A Phoenix, Arizona man has been convicted of conspiracy to support ISIL and attack the Super Bowl. Abdul Malik Abdul Kareem, 44, of Phoenix, was found guilty today by a federal jury of one count each of the following five crimes: conspiracy to provide material support to the Islamic State of Iraq and the Levant (“ISIL”), a designated foreign terrorist organization; conspiracy to transport firearms and ammunition in interstate commerce with the intent to commit murder and aggravated assault; transporting firearms and ammunition in interstate commerce with the intent to commit murder and aggravated assault; making false statements to the FBI; and being a felon in possession of a firearm.
“Today’s guilty verdict, in one of the country’s first trials involving terrorist acts committed in the United States by ISIL supporters, demonstrates our office’s deep commitment to combatting terrorism,” said Acting U.S. Attorney Strange in a written statement to this reporter. “I want to thank the FBI for the tremendous effort that went into the underlying investigation, as well as the brave law enforcement officials in Garland whose quick action during the attack prevented a much larger tragedy.”
The evidence at trial showed that, beginning around June 2014, Kareem and his two roommates, Elton Simpson and Nadir Soofi, began conspiring to support ISIL. Their conspiracy focused on supporting ISIL by attacking targets in the United States. Over the course of the conspiracy, Kareem, Simpson and Soofi considered perpetrating an attack against military bases, individual military service members, shopping malls, the Glendale, Arizona, Super Bowl, and the so-called “Muhammad Art Exhibit and Contest,” which was to take place in Garland. On May 3, 2015, the morning of the contest, Simpson and Soofi drove from Arizona to Texas.
Simpson and Soofi stopped their car near the contest’s location, got out of their car, and began firing assault rifles at security personnel and law enforcement officers. A security guard was injured by one of their bullets, and Simpson and Soofi were shot and killed by police officers in the firefight. Kareem did not travel to Texas and was not injured during the attack.
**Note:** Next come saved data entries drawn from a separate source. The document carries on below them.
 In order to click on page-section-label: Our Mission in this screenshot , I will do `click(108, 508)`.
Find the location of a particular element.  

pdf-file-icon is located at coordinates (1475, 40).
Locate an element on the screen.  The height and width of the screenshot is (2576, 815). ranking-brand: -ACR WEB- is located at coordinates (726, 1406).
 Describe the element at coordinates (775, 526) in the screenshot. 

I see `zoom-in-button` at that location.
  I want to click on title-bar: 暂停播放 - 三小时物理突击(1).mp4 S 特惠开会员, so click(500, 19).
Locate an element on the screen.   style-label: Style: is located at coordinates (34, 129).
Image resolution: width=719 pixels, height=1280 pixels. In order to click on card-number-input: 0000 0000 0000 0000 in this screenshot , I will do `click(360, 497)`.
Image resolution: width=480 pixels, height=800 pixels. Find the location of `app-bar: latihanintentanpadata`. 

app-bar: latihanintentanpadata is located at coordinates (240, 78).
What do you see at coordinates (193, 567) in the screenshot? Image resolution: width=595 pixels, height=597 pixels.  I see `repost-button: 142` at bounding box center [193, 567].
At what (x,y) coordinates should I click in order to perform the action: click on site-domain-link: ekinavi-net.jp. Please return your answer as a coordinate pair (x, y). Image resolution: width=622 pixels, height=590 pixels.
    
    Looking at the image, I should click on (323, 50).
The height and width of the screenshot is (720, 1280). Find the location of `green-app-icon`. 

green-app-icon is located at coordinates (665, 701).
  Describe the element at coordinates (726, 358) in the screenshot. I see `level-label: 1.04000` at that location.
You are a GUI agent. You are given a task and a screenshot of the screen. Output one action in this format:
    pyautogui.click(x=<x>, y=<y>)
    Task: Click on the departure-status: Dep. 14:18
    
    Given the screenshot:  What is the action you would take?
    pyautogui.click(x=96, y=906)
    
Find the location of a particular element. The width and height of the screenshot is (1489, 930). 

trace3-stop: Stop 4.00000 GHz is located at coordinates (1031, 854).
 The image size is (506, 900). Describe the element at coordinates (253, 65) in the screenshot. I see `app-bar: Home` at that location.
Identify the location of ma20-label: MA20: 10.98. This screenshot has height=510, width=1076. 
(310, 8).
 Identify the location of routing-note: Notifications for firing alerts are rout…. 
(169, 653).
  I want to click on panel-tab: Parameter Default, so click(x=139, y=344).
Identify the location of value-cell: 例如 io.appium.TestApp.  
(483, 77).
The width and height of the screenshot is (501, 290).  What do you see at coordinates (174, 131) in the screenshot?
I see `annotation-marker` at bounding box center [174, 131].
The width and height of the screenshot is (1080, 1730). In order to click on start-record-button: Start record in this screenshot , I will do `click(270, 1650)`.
During an interview with FBI agents soon after the attack, Kareem lied about having prior knowledge of the attack and the contest.
“In the first jury trial in the country involving a homeland attack committed in the name of ISIL, Kareem was convicted of conspiring to provide material support to the foreign terrorist organization and other federal offenses,” said Assistant Attorney General for National Security John P. Carlin in a prepared statement. “The defendant conspired with Simpson and Soofi to provide material support to ISIL and to transport firearms in interstate commerce with the intent to commit murder and aggravated assault.”
Carlin said thanks to the response of brave law enforcement officers at the scene, no innocent lives were lost when Simpson and Soofi attacked the Curtis Culwell Center in Garland, Texas.
“This verdict sends a strong message to those who support terrorists,” said Acting Special Agent in Charge Justin Tolomeo of the FBI’s Phoenix Division. “People who are plotting to harm America and Americans are no longer a world away. Our agents and analysts will continue to confront this threat with a strong and coordinated effort as we work to protect all Americans.”
The case was tried over the span of several weeks before U.S. District Judge Susan R. Bolton of the District of Arizona. Kareem is being detained pending sentencing, which is currently scheduled for June 27, 2016, before Judge Bolton. Kareem’s counts of conviction carry a potential sentence of at least 45 years in prison.
It was investigated by the FBI, and the prosecution was handled in the Sandra Day O’Connor federal court by Assistant U.S. Attorneys Joseph Koehler and Kristen Brook of the District of Arizona, with assistance provided by Trial Attorney Rebecca Magnone of the National Security Division’s Counterterrorism Section.